The forests, grasslands and swamps of the earth are natural regulators of the climate, thanks to the silent miracle of photosynthesis. But when we degrade that land, through deforestation, overgrazing and over farming, we release the carbon stored in those ecosystems, reducing their ability to store future emissions. We have already converted 50 percent of all nature into farmland, cities and roads. This is deeply concerning, as untouched nature absorbs 25 percent of our carbon emissions from fossil fuel use – that number decreases every year as nature is further degraded. Unsustainable land use and agriculture are the source of about a quarter of all greenhouse gases released into the atmosphere. Man-managed lands could be a powerful tool to mitigate the climate crisis; instead, they are accelerating it.

This month, scientists from Conservation International and the Potsdam Institute for Climate Impact Research released the Exponential Roadmap for Natural Climate Solutions, a one-of-a-kind project to maximize nature’s climate stabilization potential. In this report we propose a new guiding principle known as the Carbon Law for Nature: To limit planetary warming and keep 1.50 ° C in sight, we need to achieve zero net emissions in the terrestrial sector by 2030, then reach 10 billion tons of negative emissions by 2050. Undoubtedly, this is an ambitious goal, but we have a realistic plan to achieve it. Our plan does not require unproven technologies or science fiction geoengineering projects. Instead, it relies on a toolkit of proven conservation measures, many of which are centuries old and can be quickly scaled down.

First, protect carbon-rich ecosystems that remain intact by prioritizing “irrecoverable” places that cannot regrow, such as the Amazon rainforest and Congo Basin peatlands, over the course of our lifetimes.

Second, to restore high-carbon ecosystems that have already been lost, especially coastal mangrove forests, peat bogs and rainforests.

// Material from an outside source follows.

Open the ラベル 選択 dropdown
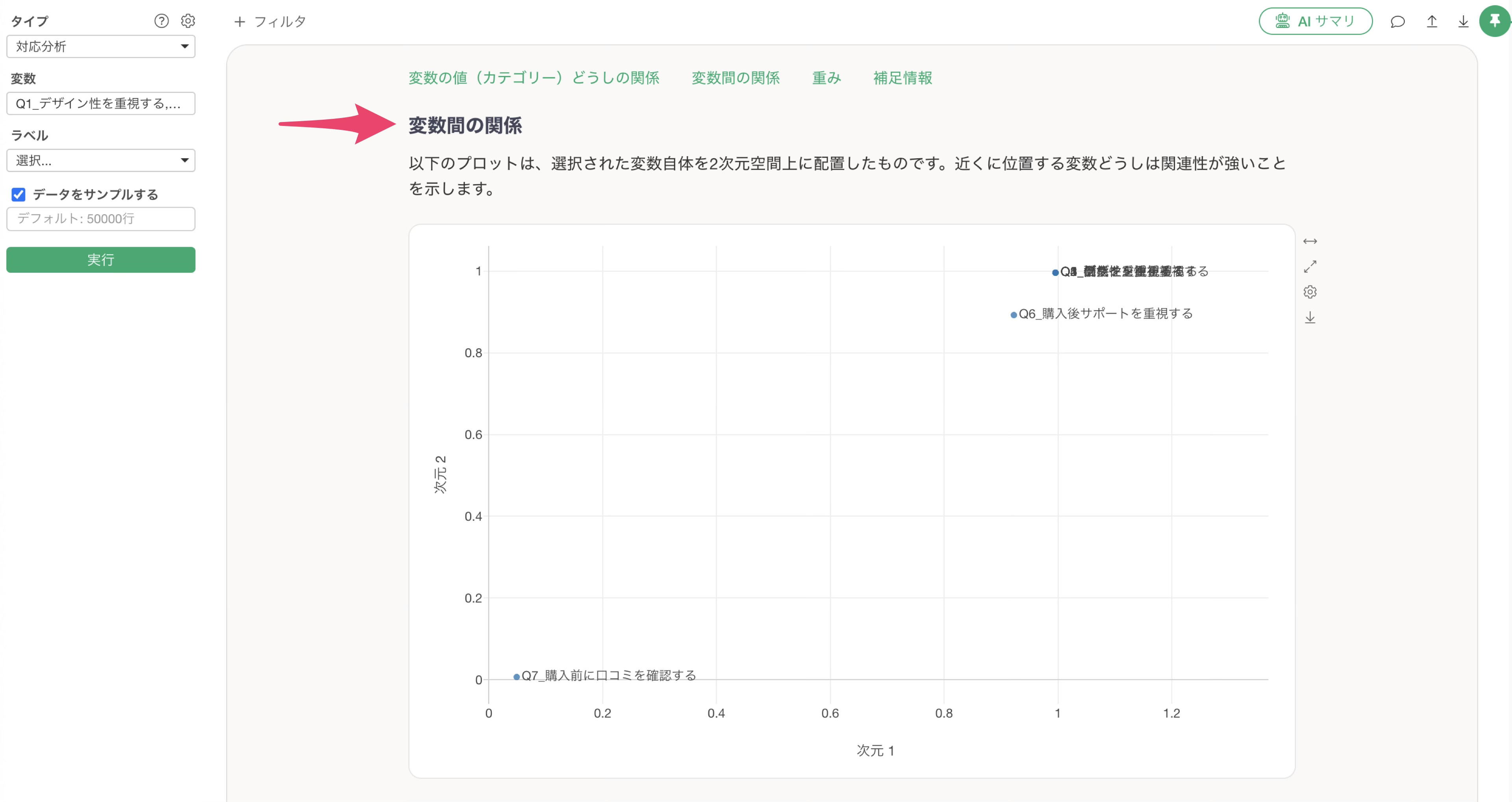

Third, we need to fix the way we manage working land: agricultural land, woodland and pasture. About 80% of the earth’s emissions reductions depend on the transformation of the global food system, the main driver of deforestation and one of the main drivers of emissions. This transformation must be both from above and from below – almost everyone has a role to play. Large companies need to reexamine their supply chains, while financial institutions shift capital from companies that degrade and destroy to those that regenerate and restore. At the same time, governments must use economic incentives to reward good behavior and discourage the bad; this includes redirecting subsidies from heavy industry, investing in climate-friendly agriculture and grazing, and approving import restrictions on unsustainable raw materials.

At the grassroots level, modest changes by landowners and managers can have huge aggregate effects. Farmers, for example, can do their part – and improve livelihoods at the same time – by integrating trees into farmland, using fertilizers more efficiently and adopting low-till soil management. If only 20% of global forests, farms and pastures switched to greener practices, the impact on the climate would be similar to removing 1.7 billion cars from the roads. In particular, many climate-friendly farming practices do not reduce yields, in many cases they can to sustain production by increasing resilience to heat waves and droughts.

If all three components of this plan – protection, management and restoration – are taken seriously, they will not only help combat climate change; they will also protect wildlife, reduce the spread of disease, promote food and water security, and grow rural economies. This is the true potential of bold climate action: a more prosperous, fairer and more abundant world.